(Collected data entries)
_ _ _ _ _
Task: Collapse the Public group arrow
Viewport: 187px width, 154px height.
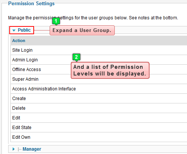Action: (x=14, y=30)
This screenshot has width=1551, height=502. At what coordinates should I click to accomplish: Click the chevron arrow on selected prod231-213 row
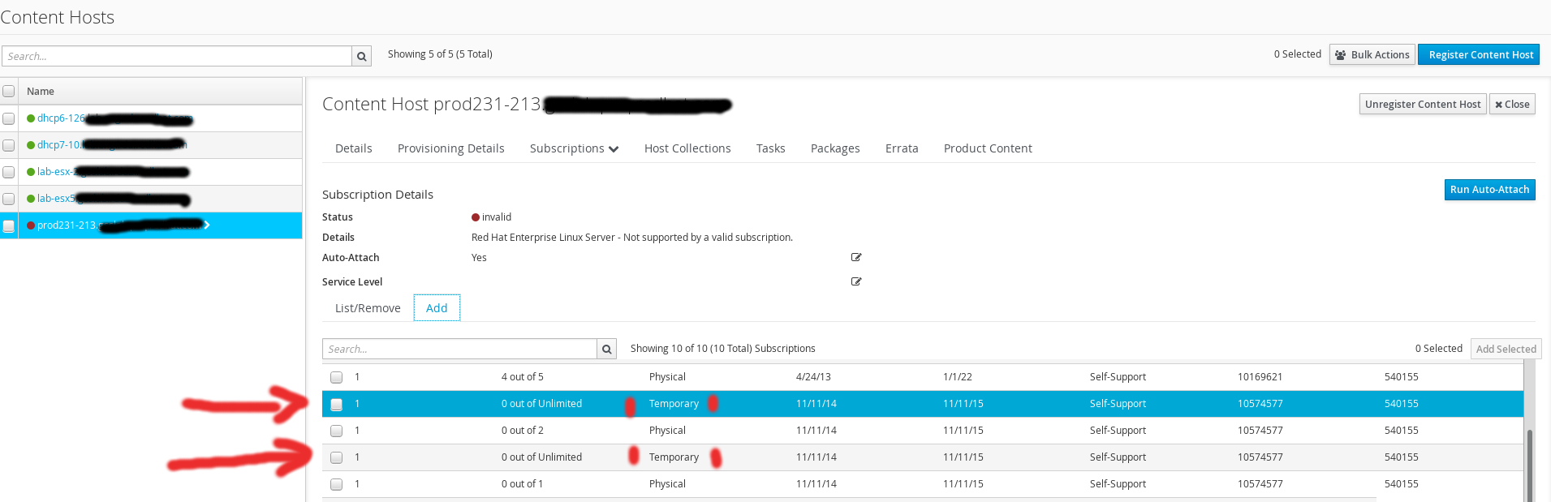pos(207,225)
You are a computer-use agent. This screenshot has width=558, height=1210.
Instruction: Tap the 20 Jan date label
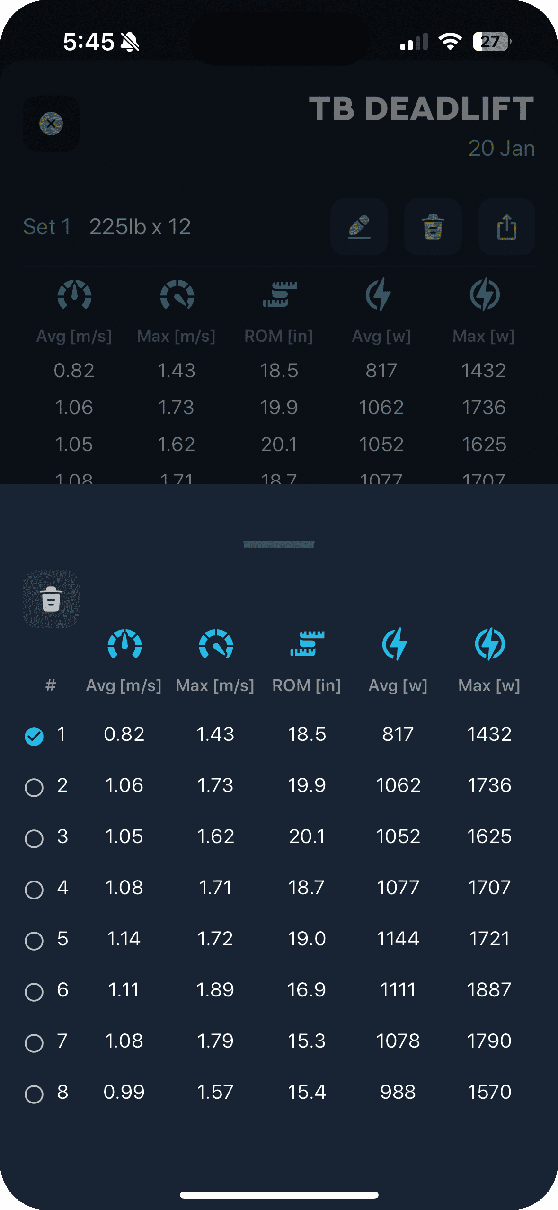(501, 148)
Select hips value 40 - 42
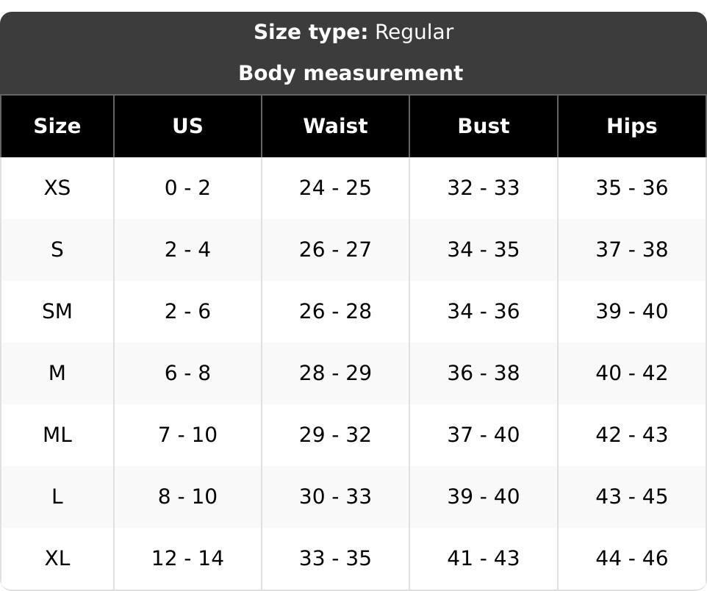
_ _ _ _ _
EXERCISE DIRECTIONS — Write out a verbatim copy of the lines from the line that contains "Instruction: Tap the 20 Jan date label" through the end of the entries above; pictures are not copied.

EXPECTED ANSWER —
Instruction: Tap the 20 Jan date label
(501, 148)
Select hips value 40 - 42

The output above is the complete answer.